WORK REQUEST A
Quote the amendment excerpt from "1.4 The Facility" up to and including "it is bound.".
WORK REQUEST B
Answer these questions from the amendment excerpt:
(i) What calendar date is given in clause (a) of the definition of "Termination Date C"?
(ii) Under which sections may the Facility C Commitment be terminated?
(iii) Who makes the representations and warranties to the Agent and the Lenders?
WORK REQUEST C
List every paragraph number that starts a numbered paragraph in the amendment excerpt, such as "1.3".

SELECTED EXTRACT

1.3 The definition of "Termination Date C " in Section
1.1 is restated as follows:
"Termination Date C" shall mean the earlier to
occur of (a) October 31, 1999 and (b) the date on which the Facility C
Commitment shall be terminated pursuant to Section 2.2 or 6.2.
1.4 The Facility A Commitment amounts for each Lender are
amended to be the amounts set forth next to the signature of each Lender on this
Amendment.
ARTICLE II. REPRESENTATIONS. The Company and each
Guarantor represent and warrant to the Agent and the Lenders that:
2.1 The execution, delivery and performance of this
Amendment is within its powers, has been duly authorized and is not in
contravention of any statute, law or regulation known to it or of any terms of
its Articles of Incorporation or By-laws, or of any material agreement or
undertaking to which it is a party or by which it is bound.
2.2 This Amendment is the legal, valid and binding obligation
of the Company and each Guarantor enforceable against each in accordance with
the terms hereof.

EXTRACTED DATA
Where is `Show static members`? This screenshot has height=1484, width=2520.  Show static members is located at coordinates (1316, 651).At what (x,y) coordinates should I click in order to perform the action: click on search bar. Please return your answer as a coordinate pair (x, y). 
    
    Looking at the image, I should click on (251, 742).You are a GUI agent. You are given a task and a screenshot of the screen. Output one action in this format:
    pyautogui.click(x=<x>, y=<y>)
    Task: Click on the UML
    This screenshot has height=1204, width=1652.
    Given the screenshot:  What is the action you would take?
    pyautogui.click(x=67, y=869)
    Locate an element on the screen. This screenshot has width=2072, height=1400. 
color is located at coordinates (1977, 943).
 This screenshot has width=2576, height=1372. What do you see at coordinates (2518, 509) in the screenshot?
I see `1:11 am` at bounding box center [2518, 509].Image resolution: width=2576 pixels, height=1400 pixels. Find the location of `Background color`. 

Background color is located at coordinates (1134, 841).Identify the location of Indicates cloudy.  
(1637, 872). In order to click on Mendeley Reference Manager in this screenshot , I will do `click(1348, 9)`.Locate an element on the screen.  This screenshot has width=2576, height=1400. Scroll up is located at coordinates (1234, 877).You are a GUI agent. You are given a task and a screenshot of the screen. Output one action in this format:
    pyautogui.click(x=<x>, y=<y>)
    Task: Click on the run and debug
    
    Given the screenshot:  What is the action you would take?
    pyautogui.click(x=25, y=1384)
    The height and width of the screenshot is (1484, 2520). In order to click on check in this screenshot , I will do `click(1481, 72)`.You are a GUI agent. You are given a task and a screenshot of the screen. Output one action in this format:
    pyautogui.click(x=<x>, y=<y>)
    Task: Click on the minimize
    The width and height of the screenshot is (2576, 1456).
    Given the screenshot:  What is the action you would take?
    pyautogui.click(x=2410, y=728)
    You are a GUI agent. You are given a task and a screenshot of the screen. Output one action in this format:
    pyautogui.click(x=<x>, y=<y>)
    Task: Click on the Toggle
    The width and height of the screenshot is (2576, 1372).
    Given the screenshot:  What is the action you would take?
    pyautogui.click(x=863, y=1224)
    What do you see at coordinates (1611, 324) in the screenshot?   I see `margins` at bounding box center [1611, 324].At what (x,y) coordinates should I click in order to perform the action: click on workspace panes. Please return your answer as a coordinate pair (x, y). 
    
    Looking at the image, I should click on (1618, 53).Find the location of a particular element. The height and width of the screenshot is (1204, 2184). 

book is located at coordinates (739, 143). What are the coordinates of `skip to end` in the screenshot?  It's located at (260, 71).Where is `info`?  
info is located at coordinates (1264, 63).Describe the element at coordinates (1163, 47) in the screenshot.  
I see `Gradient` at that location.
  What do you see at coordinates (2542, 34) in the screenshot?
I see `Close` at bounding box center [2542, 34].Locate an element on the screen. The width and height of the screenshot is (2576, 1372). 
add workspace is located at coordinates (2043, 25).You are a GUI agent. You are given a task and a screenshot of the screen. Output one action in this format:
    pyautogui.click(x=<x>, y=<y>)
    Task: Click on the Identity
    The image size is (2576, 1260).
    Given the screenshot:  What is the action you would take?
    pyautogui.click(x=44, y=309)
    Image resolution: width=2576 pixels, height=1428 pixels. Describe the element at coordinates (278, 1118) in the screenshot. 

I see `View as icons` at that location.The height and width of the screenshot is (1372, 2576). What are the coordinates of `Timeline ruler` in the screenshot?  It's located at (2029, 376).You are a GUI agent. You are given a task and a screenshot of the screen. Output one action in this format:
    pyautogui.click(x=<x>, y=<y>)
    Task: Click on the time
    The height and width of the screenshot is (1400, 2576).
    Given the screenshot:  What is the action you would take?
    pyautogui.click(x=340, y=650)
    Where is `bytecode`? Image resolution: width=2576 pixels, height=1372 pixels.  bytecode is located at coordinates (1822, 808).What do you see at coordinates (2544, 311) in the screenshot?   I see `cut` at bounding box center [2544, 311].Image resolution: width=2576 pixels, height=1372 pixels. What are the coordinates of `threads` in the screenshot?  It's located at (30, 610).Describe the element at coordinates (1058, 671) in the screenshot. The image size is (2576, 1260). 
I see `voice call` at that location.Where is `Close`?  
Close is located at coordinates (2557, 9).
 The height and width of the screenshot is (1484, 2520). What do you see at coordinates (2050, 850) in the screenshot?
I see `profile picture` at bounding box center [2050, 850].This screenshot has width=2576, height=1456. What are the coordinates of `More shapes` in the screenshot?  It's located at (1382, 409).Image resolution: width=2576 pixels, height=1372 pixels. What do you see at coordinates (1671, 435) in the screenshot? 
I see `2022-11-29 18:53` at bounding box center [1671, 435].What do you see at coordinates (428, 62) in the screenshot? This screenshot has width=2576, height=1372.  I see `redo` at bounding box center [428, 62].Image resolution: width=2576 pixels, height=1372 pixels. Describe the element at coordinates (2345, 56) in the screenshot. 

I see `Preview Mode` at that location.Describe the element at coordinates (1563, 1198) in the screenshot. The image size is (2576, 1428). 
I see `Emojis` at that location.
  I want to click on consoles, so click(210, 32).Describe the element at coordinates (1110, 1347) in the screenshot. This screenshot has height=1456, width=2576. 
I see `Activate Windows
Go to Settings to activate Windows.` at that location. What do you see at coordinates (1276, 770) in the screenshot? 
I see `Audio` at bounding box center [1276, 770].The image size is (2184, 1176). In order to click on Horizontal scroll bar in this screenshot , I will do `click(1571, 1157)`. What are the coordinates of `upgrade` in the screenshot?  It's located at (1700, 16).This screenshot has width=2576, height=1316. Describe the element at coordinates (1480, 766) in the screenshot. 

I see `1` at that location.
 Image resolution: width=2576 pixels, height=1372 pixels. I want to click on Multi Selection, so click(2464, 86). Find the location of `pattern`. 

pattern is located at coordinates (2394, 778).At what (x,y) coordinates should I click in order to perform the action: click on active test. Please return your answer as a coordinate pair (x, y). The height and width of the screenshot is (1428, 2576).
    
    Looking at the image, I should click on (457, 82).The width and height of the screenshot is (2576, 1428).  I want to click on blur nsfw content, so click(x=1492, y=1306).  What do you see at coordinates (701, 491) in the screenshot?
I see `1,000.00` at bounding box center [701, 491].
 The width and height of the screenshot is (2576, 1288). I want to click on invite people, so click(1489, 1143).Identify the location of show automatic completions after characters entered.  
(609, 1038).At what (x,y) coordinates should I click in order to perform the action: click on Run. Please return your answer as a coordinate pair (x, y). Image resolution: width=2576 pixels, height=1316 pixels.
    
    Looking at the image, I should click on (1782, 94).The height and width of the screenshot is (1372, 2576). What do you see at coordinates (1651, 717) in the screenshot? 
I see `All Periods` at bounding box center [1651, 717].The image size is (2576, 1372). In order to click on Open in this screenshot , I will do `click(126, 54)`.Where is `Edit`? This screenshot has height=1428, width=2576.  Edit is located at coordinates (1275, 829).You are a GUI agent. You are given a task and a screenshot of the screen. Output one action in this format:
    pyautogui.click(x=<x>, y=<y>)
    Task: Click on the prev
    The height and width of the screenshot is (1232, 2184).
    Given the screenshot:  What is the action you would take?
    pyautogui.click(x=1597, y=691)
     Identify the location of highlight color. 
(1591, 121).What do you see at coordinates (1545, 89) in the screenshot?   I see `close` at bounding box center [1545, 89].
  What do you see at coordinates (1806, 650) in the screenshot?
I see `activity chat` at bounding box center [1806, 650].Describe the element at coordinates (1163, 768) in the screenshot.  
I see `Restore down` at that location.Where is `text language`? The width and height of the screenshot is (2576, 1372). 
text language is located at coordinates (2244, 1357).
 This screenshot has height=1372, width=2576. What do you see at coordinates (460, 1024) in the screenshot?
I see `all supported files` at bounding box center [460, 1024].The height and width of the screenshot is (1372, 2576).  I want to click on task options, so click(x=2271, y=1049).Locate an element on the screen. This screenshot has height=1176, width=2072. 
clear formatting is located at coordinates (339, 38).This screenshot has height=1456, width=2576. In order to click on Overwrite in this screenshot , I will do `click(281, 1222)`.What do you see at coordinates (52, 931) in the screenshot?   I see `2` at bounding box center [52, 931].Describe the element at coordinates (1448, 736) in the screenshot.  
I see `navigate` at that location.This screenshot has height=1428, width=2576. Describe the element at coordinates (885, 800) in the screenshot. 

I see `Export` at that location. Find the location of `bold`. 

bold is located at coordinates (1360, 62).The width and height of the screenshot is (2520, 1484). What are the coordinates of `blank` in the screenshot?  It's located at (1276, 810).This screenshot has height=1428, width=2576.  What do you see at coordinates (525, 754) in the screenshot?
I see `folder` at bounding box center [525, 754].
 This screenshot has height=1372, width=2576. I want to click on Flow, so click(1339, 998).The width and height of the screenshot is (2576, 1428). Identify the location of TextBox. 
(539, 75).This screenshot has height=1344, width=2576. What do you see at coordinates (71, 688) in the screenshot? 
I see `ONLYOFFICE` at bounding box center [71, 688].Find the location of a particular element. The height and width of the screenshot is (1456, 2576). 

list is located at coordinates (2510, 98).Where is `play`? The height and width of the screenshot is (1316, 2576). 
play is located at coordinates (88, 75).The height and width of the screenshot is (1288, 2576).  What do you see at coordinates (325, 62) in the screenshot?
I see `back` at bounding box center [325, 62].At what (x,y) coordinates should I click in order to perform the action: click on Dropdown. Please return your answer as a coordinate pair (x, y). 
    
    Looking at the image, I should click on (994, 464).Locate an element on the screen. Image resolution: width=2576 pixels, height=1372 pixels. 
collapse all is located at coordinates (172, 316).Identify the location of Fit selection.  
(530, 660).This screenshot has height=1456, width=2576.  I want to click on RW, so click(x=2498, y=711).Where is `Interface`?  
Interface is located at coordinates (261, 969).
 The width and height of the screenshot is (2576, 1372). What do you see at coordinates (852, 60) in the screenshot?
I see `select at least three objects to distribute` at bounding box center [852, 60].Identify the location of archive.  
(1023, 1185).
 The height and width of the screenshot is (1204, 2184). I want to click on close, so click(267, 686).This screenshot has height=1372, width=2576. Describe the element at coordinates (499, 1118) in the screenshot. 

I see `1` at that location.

TASK ANSWER A
1.4 The Facility A Commitment amounts for each Lender are
amended to be the amounts set forth next to the signature of each Lender on this
Amendment.
ARTICLE II. REPRESENTATIONS. The Company and each
Guarantor represent and warrant to the Agent and the Lenders that:
2.1 The execution, delivery and performance of this
Amendment is within its powers, has been duly authorized and is not in
contravention of any statute, law or regulation known to it or of any terms of
its Articles of Incorporation or By-laws, or of any material agreement or
undertaking to which it is a party or by which it is bound.

TASK ANSWER B
(i) October 31, 1999
(ii) Section 2.2 or 6.2
(iii) The Company and each Guarantor

TASK ANSWER C
1.3, 1.4, 2.1, 2.2